Can you turn the stretch of the data below that opens with the line containing "Given: Enable the Use sRGB checkbox" and closes with the line containing "Click the word", both included, into a numbered list with blank lines and pictures left out?

- [Provided entries]
----
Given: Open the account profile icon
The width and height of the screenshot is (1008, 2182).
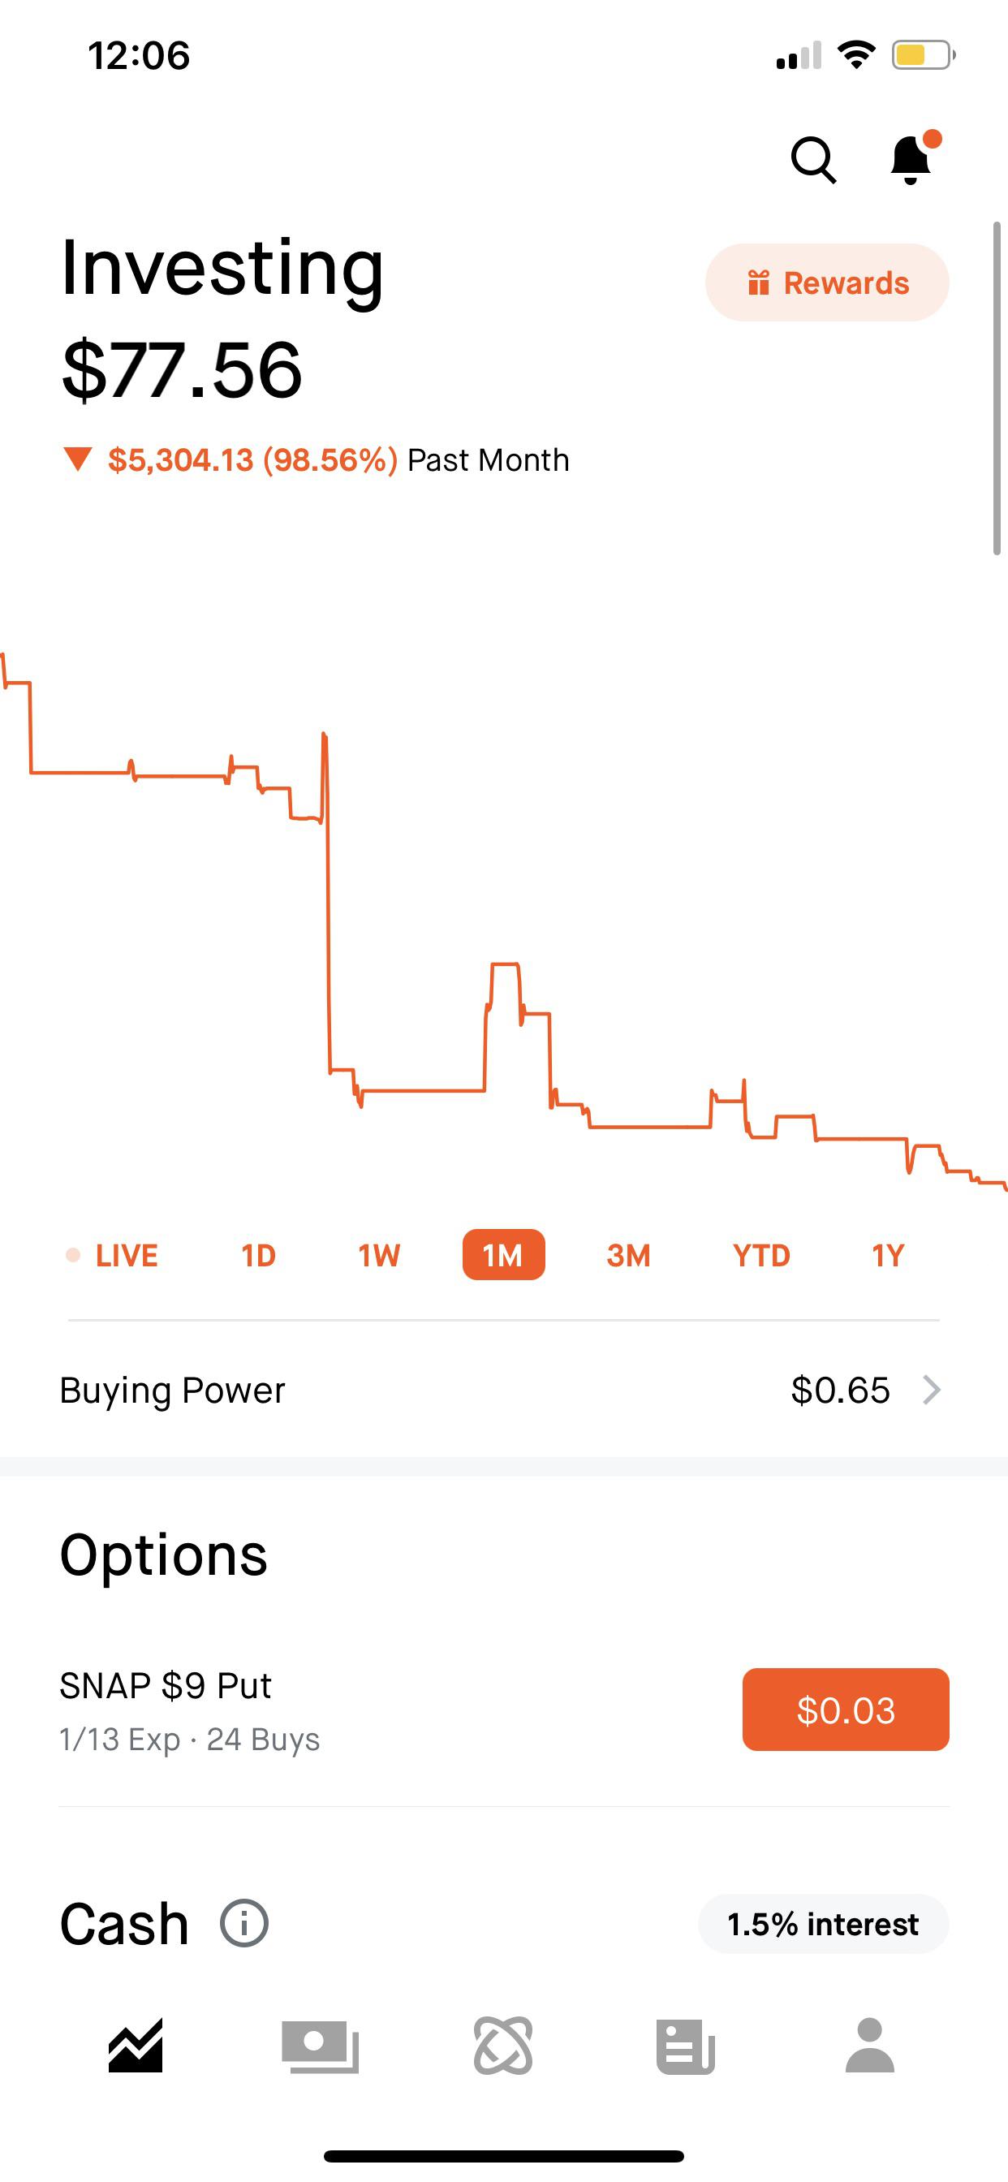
----
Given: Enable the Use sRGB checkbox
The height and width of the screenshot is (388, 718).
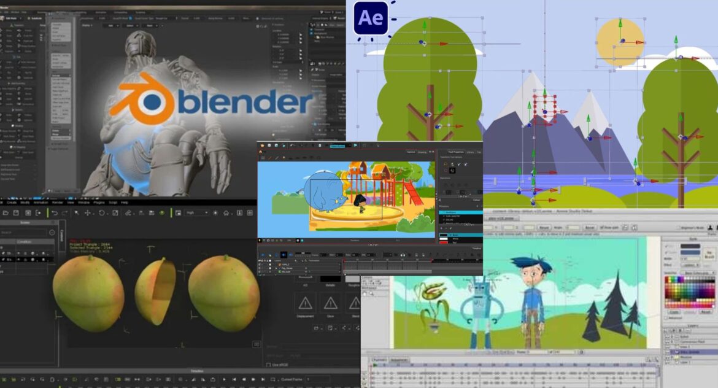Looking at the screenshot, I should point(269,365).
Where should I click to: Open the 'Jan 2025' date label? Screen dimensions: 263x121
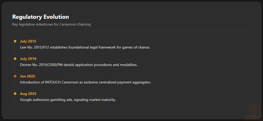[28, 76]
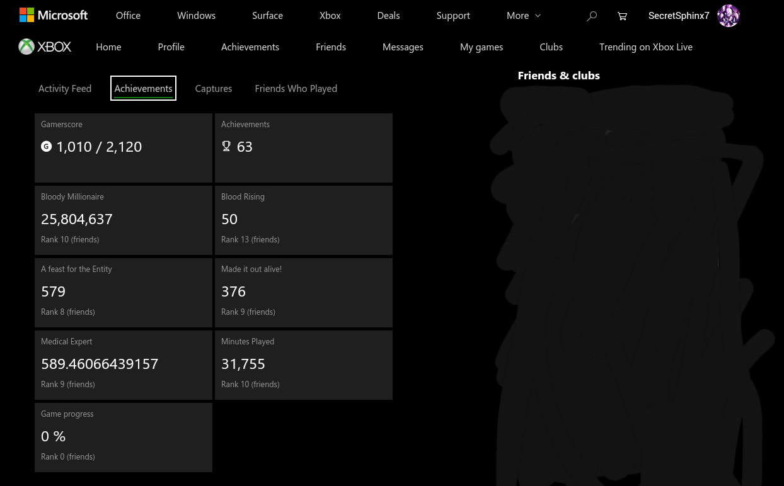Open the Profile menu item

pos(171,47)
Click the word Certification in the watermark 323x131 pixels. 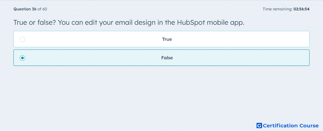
----
- [Written solution]
1. Given: Enable the Use sRGB checkbox
2. The height and width of the screenshot is (388, 718).
3. Looking at the screenshot, I should point(269,365).
4. Where should I click to: Open the 'Jan 2025' date label? Screen dimensions: 263x121
5. [28, 76]
6. Open the Profile menu item
7. pos(171,47)
8. Click the word Certification in the watermark 323x131 pixels. 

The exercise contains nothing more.